Se estivesse vivo, DM teria visto, certamente, sábado passado, a regata à vela “Terra Baleeira” entre as Lajes e a Calheta, com mais de uma dezena de botes do Pico e do Faial, com tripulações formadas “ex-aequo” por rapazes e raparigas. O acontecimento não despertou grande interesse na terra de Mestre José Faidoca, esse ídolo que Dias de Melo nunca deixou de exaltar em todas as obras literárias, pela sua bravura, competência, honradez, coragem e humanidade.
A Calheta de Nesquim, hoje, é uma terra de ídolos e de memórias: do Capitão Anselmo, fundador da primeira armação baleeira do Pico, do nosso maior escritor baleeiro – Dias de Melo, de um dos maiores baleeiros açoriano - Mestre José Faidoca, e de tantos outros que da caça à baleia fizeram o sustento de suas famílias, sofrendo na pele as agruras do mar e as injustiças dos homens.
Este foi o imaginário que persistiu no escritor/baleeiro até à sua partida.
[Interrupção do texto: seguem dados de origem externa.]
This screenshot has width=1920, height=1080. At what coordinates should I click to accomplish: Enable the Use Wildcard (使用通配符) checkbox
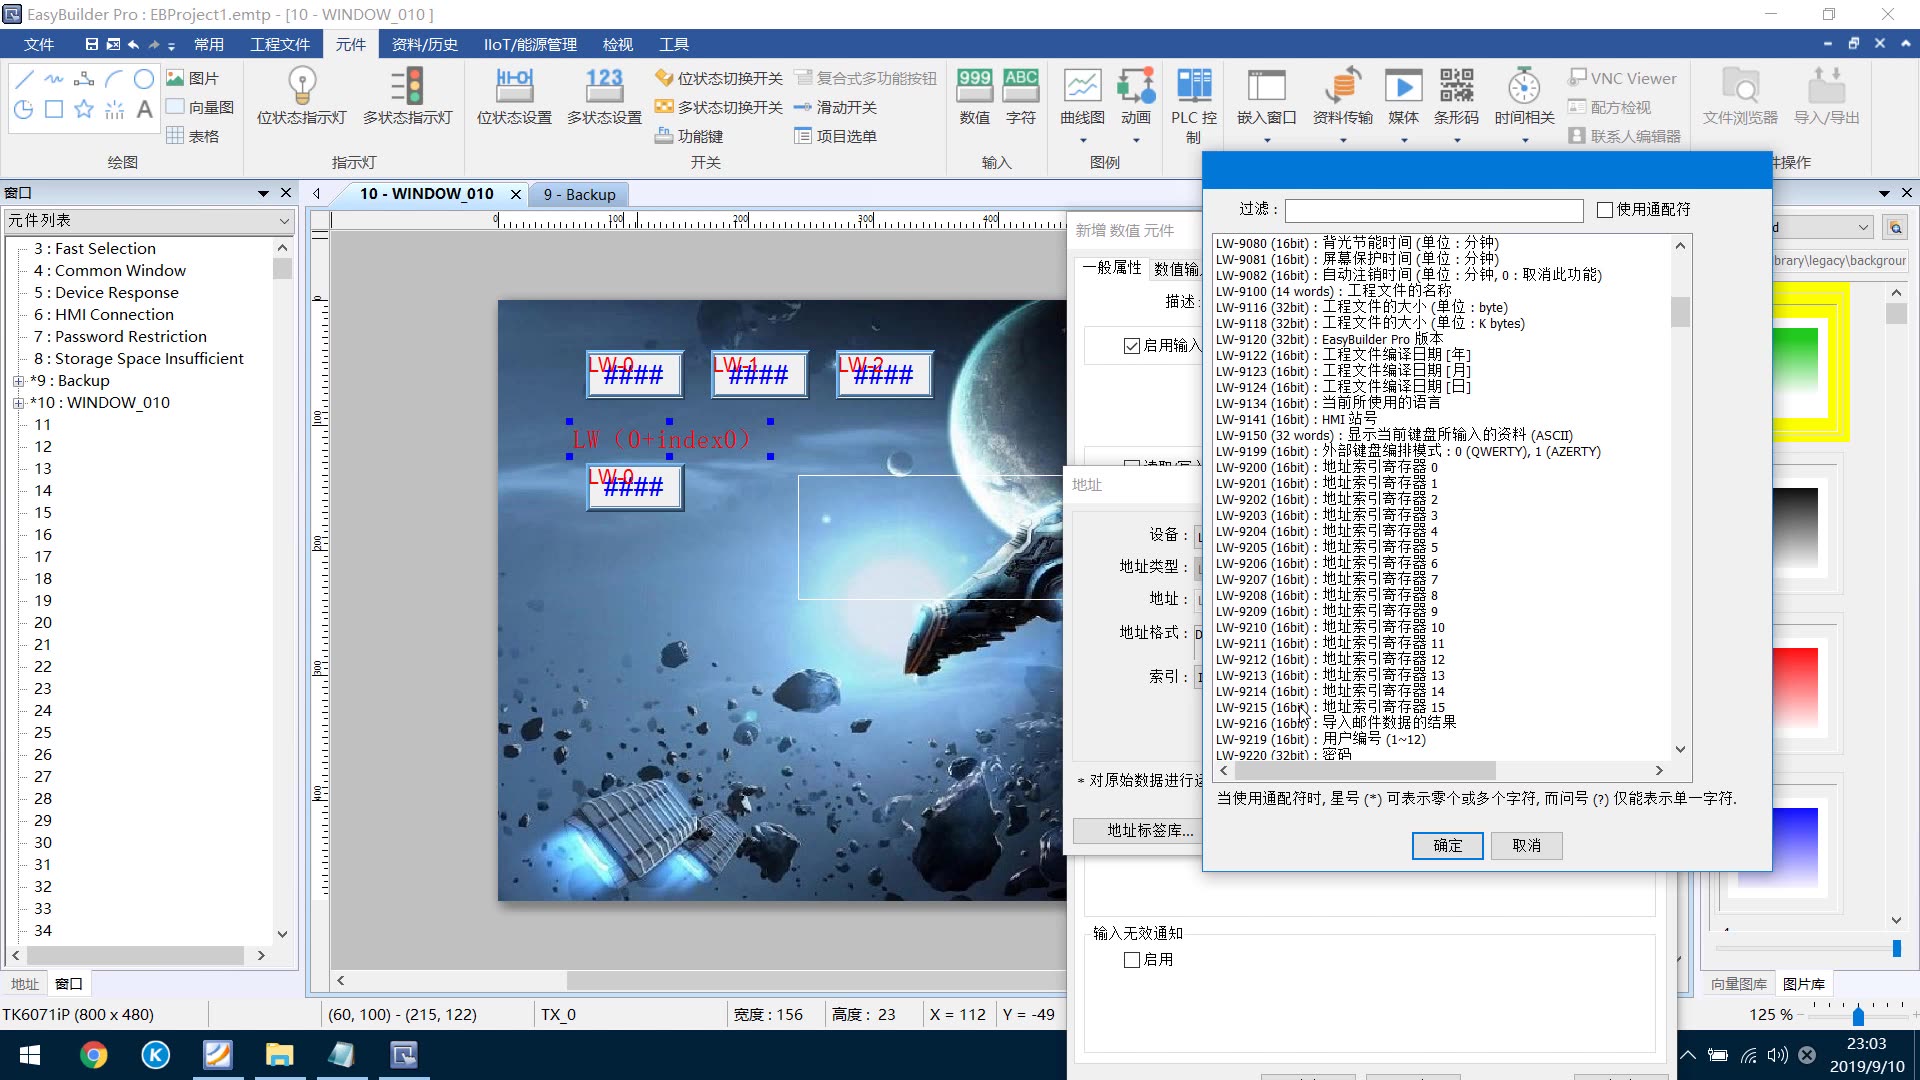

Quando, desde o alvor da manhã, se sentava na sua pequena secretária, na sua casa à Rua de São Gonçalo, em Ponta Delgada, fazia da escrita um magistério social, reavivando com uma lucidez impressionante, a coragem, a honradez e a falsidade de homens do seu tempo.
Pela obra de DM passam também situações pessoais, sociais e políticas vividas na sua juventude, enquanto estudante na cidade da Horta. Alguns dos episódios são auto-biográficos, que ele me contava, como se estivesse a ler o seu próprio livro.
Na primeira entrevista que me concedeu, em 1979, para o suplemento literário do “Correio dos Açores” DM disse-me que o “Cidade Cinzenta” era a sua melhor obra. A partir de então, muitos outros títulos foram publicados, sobre uma diversidade de assuntos. Deixou algumas obras inéditas como “A Pensão do Desterro”, cuja fotocópia me ofereceu. São documentos auto-gráficos de grande importância para a compreensão da personalidade deste escritor. Alguns meses antes de falecer, escrevia um livro recordando episódios ocorridos nos últimos tempos de vida. Julgo que ainda se encontra no seu computador portátil HP, bem como algumas cartas pessoais para amigos das suas relações.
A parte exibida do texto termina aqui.